A good approach in cases like this is not to push SQL to the point where it becomes convoluted and hard to understand and maintain. Let SQL do what it conveniently can and post-process the query results in Python.
Here's a cut-down version of a simple crosstab generator that I wrote. The full version delivers row/column/grand totals.
You'll note that it has built-in "group by" -- the original use-case was for summarising data obtained from Excel files using Python and xlrd.
The row_key
and col_key
that you supply don't need to be strings as in the example; they can be tuples -- e.g. (year, week)

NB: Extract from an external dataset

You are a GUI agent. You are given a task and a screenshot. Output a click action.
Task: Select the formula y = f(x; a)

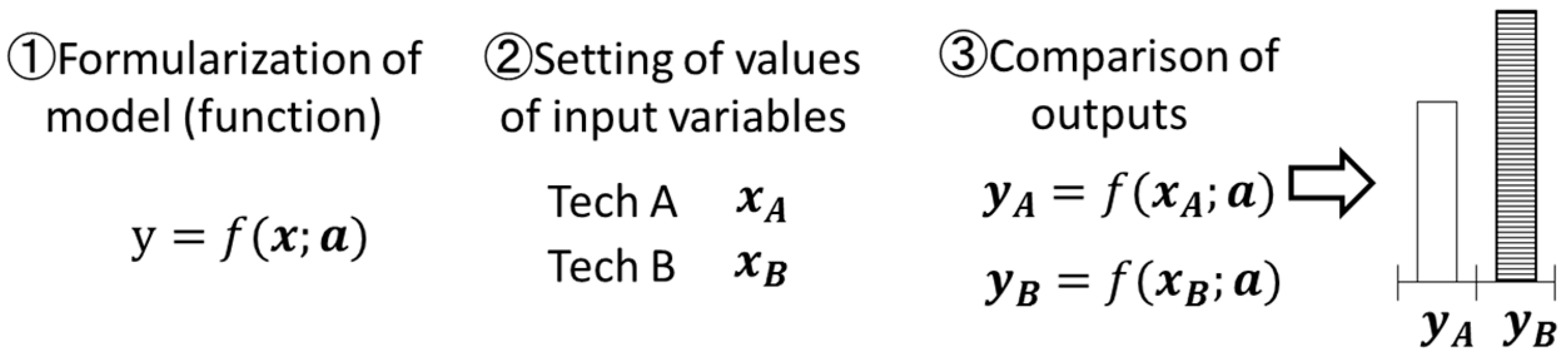[x=249, y=239]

in your case -- or they could be integers -- e.g. you have a mapping of string column name to integer sort key.
import sys
class CrossTab(object):
def __init__(
self,
missing=0, # what to return for an empty cell. Alternatives: '', 0.0, None, 'NULL'
):
self.missing = missing
self.col_key_set = set()
self.cell_dict = {}
self.headings_OK = False
def add_item(self, row_key, col_key, value):
self.col_key_set.add(col_key)
try:
self.cell_dict[row_key][col_key] += value
except KeyError:
try:
self.cell_dict[row_key][col_key] = value
except KeyError:
self.cell_dict[row_key] = {col_key: value}
def _process_headings(self):
if self.headings_OK:
return
self.row_headings = list(sorted(self.cell_dict.iterkeys()))

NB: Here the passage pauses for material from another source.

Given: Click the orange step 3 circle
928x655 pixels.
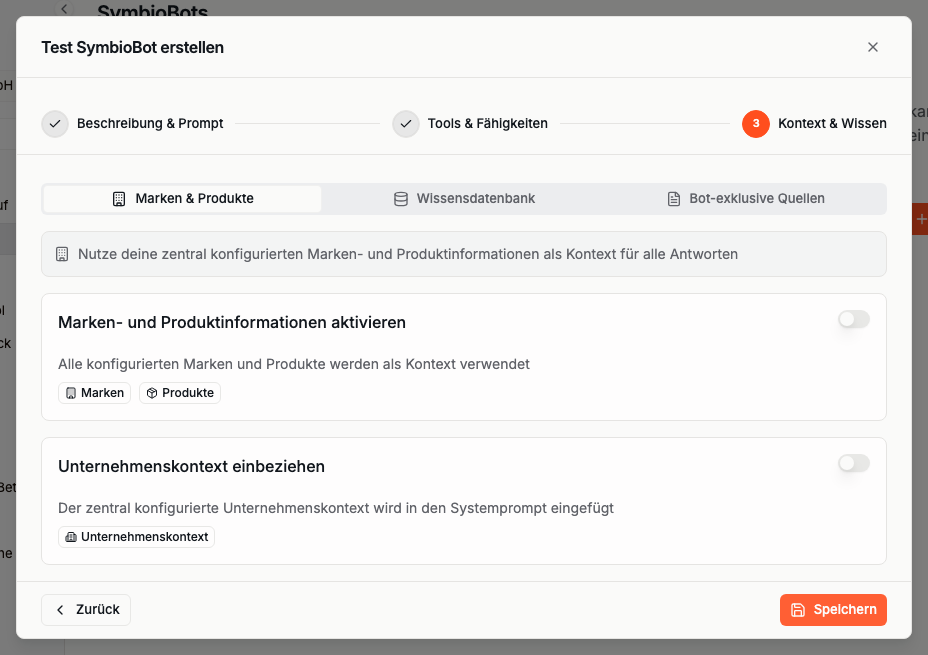Looking at the screenshot, I should tap(756, 124).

self.col_headings = list(sorted(self.col_key_set))
self.headings_OK = True
def get_col_headings(self):
self._process_headings()
return self.col_headings
def generate_row_info(self):
self._process_headings()
for row_key in self.row_headings:
row_dict = self.cell_dict[row_key]
row_vals = [row_dict.get(col_key, self.missing) for col_key in self.col_headings]
yield row_key, row_vals
def dump(self, f=None, header=None, footer='', ):
if f is None:
f = sys.stdout
alist = self.__dict__.items()
alist.sort()
if header is not None:
print >> f, header
for attr, value in alist:
print >> f, "%s: %r" % (attr, value)
if footer is not None:
print >> f, footer
if __name__ == "__main__":
data = [
['Rob', 'Morn', 240],
['Rob', 'Aft', 300],
['Joe', 'Morn', 70],
['Joe', 'Aft', 80],
['Jill', 'Morn', 100],
['Jill', 'Aft', 150],
['Rob', 'Aft', 40],
['Rob', 'aft', 5],
['Dozy', 'Aft', 1],
# Dozy doesn't show up till lunch-time
['Nemo', 'never', -1],
]
NAME, TIME, AMOUNT = range(3)
xlate_time = {'morn': "AM", "aft": "PM"}
print
ctab = CrossTab(missing=None, )
# ctab.dump(header='=== after init ===')
for s in data:
ctab.add_item(
row_key=s[NAME],
col_key= xlate_time.get(s[TIME].lower(), "XXXX"),
value=s[AMOUNT])
# ctab.dump(header='=== after add_item ===')
print ctab.get_col_headings()
# ctab.dump(header='=== after get_col_headings ===')
for x in ctab.generate_row_info():
print x
Output:
['AM', 'PM', 'XXXX']
('Dozy', [None, 1, None])
('Jill', [100, 150, None])
('Joe', [70, 80, None])
('Nemo', [None, None, -1])
('Rob', [240, 345, None])